Fucking Carrie Brownstein! She’s smart, cute, a riot grrl, in a super awesome band that everyone loves, even critics; she has a super funny, edgy TV show, and now she’s publishing a memoir. Hunger Makes Me a Modern Girl (Riverhead Books) is due out October 27th, just two days before my forty-sixth birthday. My memoir, The Spitboy Rule: Tales of a Xicana in a Female Punk Band (PM Press) isn’t due out until Spring 2016. Just what, I ask, will Brownstein’s memoir be about? What has she done?

There should be some kind of law that you can’t write a memoir until you’re forty-five, until you’ve lived at least half your life like I have. I was already forty-five when I got word my memoir would be published.

When I got the news from PM Press, I didn’t run straight to my family to tell them the good news, hug them, or cry. No, I thought this instead: Okay, now, I just have to not die before it’s in print.

So imagine my shock last night, squinting at a Riverhead Books Instagram post on my phone announcing Brownstein’s book, my dismay at always having to be in the shadow of those sexpot riot grrls.

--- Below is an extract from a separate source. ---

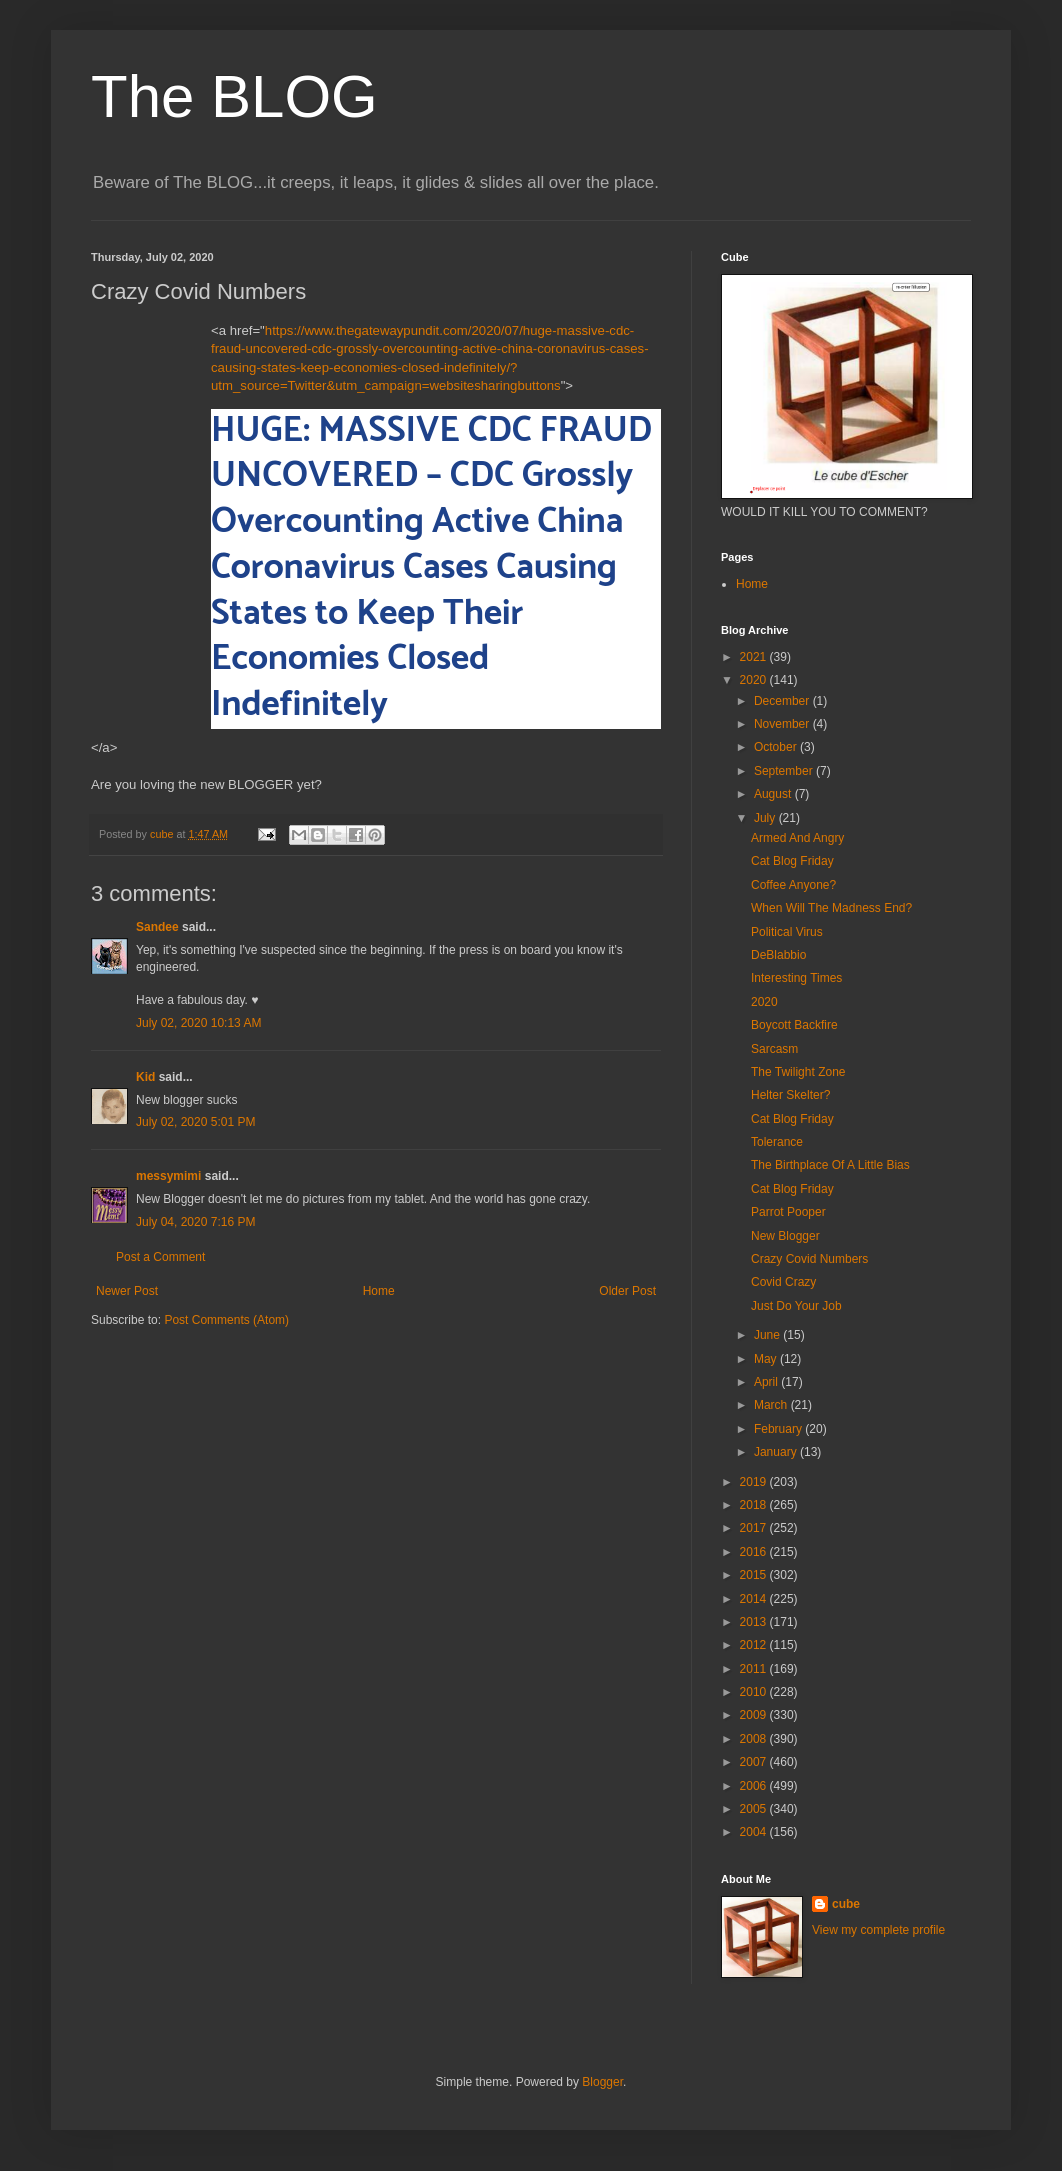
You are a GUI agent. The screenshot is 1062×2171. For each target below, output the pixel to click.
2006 (755, 1786)
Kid (145, 1077)
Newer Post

I should have known this would happen when I read her blurb on the back of Kim Gordon’s book A Girl in a Band, which credits her as —Carrie Brownstein, writer, actor, musician. I know she writes. However, to declare her a writer in that way, on that book is a bit like product placement.

Alice Bag, the most famous and legendary Chicana punk, Viv Albertine, of the Slits, and Kim Gordon, Sonic Youth, all did the decent thing and waited until they were in their fifties to publish their memoirs. The four of us will have to think very carefully about whether we’ll let the youthful, fancy pants Brownstein into our edgy female writer/musician’s club.

There is consolation in the fact that while Brownstein’s book will be published before mine, people will read my book too, because Alice Bag, Viv Albertine, Kim Gordon, and now, Carrie Brownstein have laid the groundwork, and because everyone wants to be a rock star, even if it’s only as long as it takes to read three hundred pages. It just isn’t fair always having to live in the shadow of those damn riot grrrls, who are and always have been younger and more pop-culture than I am.

In conclusion, I must ask the obvious question. Who are they going to let write a memoir next? It seems that there should be some sort of cap, some sort of quota. We can’t just let any literate woman who can play an instrument write a memoir. What would people think? What kind of message would that send? Americans might actually start to really believe at younger and younger ages that women can and should be heard, that women should have a voice, be musicians, writers, artists, great thinkers and creators worthy of solid place in history.